DAV Whatmore will meet with Geoff Ogden, chairman of Lancashire's Cricket Committee, this week to compile the annual report of a disappointing season and start the preparations for 1998.
They will have plenty to talk about.
Lancashire hung on for a draw with nine wickets down in an exciting finish against Gloucestershire at Bristol yesterday, leaving them 11th in the table.
That's four places higher than last year, with five wins compared to two in 1996, while they have also climbed six places in the Sunday League from ninth to third.
But last year Lancashire compensated for their poor championship performance by winning both the Benson & Hedges Cup at the NatWest Trophy. This time they crashed out of both one-day competitions, at the group stage in the B&H and, even worse, at struggling Sussex in the NatWest.
And Whatmore admits that finishing in the bottom half of the championship table is not good enough for a team containing so much talent.
Whatmore and captain Mike Watkinson will rightly point out that things could have been very different had the weather not robbed Lancashire of victory over Durham in their first game.
And they have been unlucky with injuries as Wasim Akram played only one championship game. But the batting performances at Derby, and also against Somerset at Taunton, were unacceptable. Lancashire suffered an even more spectacular collapse, to 51 all out in just 14 overs, against Glamorgan at Liverpool, but that was more excusable as Waqar Younis produced a truly world-class spell.
While Lancashire were locked in their mid-table scrap with Gloucestershire on Saturday evening, 40 miles down the M5 at Taunton, Waqar and his Welsh team mates were celebrating their first championship since 1969.

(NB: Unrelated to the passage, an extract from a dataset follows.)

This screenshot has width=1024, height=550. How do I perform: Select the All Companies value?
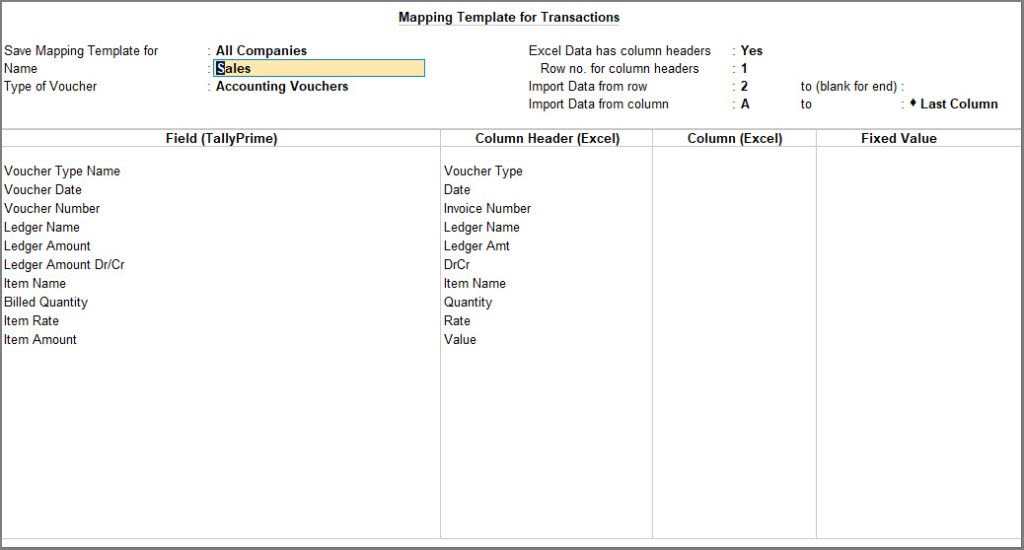261,51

They were regarded as cricket's easy-beats a decade ago, but it is unpleasant food for thought for everyone at Old Trafford that the unfashionable Taffs have won all three of their Championships since Lancashire's last outright title, in 1934.
Watkinson, whose captaincy is under threat, was out in unfortunate style yesterday, run out for one after a mix-up with Neil Fairbrother.
Mark Harvey had gone in similar fashion three balls earlier, the victim of a brilliant piece of fielding, as Lancashire squandered the platform provided by John Crawley's 78.
But fittingly Ian Austin, Lancashire's only ever-present and their player of the season, added a half century to his four wickets in the first innings and although Lancashire's victory chances ended with his dismissal, last pair Glen Chapple and Gary Keedy hung on for the last two overs to prevent the season finishing with a seventh defeat.